Se dice que el futuro será respetuoso con la naturaleza o no será. Los ríos, lo que nos queda de los ríos, deberían ser tratados como espacios sagrados. El Cega es un río excepcional con vocación de cartujo. La mayor parte de su recorrido discurre alejado de centros urbanos, entre los arenales de la Tierra a de Pinares de Segovia y Valladolid. Las aguas han abierto cañones profundos dando lugar a una flora y una fauna sorprendente. Desde abedules y nutrias hasta el desmán ibérico o los pinos silvestres.

Al río Cega lo sangran cientos de pozos ilegales pero, sobre todo, lo sangra una tubería kilométrica legal con más diámetro que la rueda de un coche que lleva unos cuentos hectómetros, es decir, unos cuentos de miles de metros cúbicos al año, para recargar el acuífero de El Carracillo.

Todo el agua que se llevan es vida que le quitan al río. Pero los hortelanos del Carracillo, oh, cuerno de la abundancia, no tienen bastante y quieren más y más.

Allí, las empresas contratan a otras empresas que subcontratan a una turba de arriñonados que, en cuento pueden ponerse de pie, se largan. El nuevo rostro del capitalismo ha convertido a los hortelanos primigenios en grandes empresarios que necesitan más agua.

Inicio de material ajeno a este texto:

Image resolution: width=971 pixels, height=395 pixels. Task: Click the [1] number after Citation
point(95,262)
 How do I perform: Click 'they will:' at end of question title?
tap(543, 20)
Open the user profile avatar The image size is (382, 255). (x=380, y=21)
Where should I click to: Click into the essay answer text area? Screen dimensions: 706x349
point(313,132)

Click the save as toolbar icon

Por eso promueven el pantano.

Como estamos en una tierra aplanada con leves ondulaciones; el recule del pantano proyectado tendría siete kilómetros y medio y no ocuparía treinta o cuarenta hectáreas. Agárrense los lectores a un punto firme. El pantano ocuparía más de setecientas hectáreas. A los vecinos de Lastras, el pueblo más cercano, solo nos dejarían nieblas en invierno y mosquitos en verano. De tal disparate se ocupa la Confederación, que ha pagado casi un millón de euros por el anteproyecto.

Uno se pregunta qué lumbreras de la depredación ambiental tenemos al frente de nuestro patrimonio natural. El magnífico bosque de ribera; la fresneda de Los Porretales, visitada cada año por la Cigüela negra entre otras especies exóticas; las vergueras, los zas, los alisos, el pinar, los prados; el sorprendente manadero de Las Fuentes, que suministra agua de buena calidad a un conjunto de pueblos con Aguilafuente a la cabeza…, todo quedaría anegado para mayor gloria de puerros y zanahorias.

Ya está bien. Seamos racionales. Los nitritos crecen sin parar en las huertas del Carracillo mientras que el nivel freático baja y algunos cegatos siguen dirigiendo la orquesta si enterarse que, con tanta sobreexplotación, estamos convirtiendo la tierra en una zona de arenas movedizas. De manera que, mientras la tierra zozobra a sus pies, los músicos de la orquesta hortelana, cegados por la codicia, no se enteran del estropicio que están cavando a sus pies.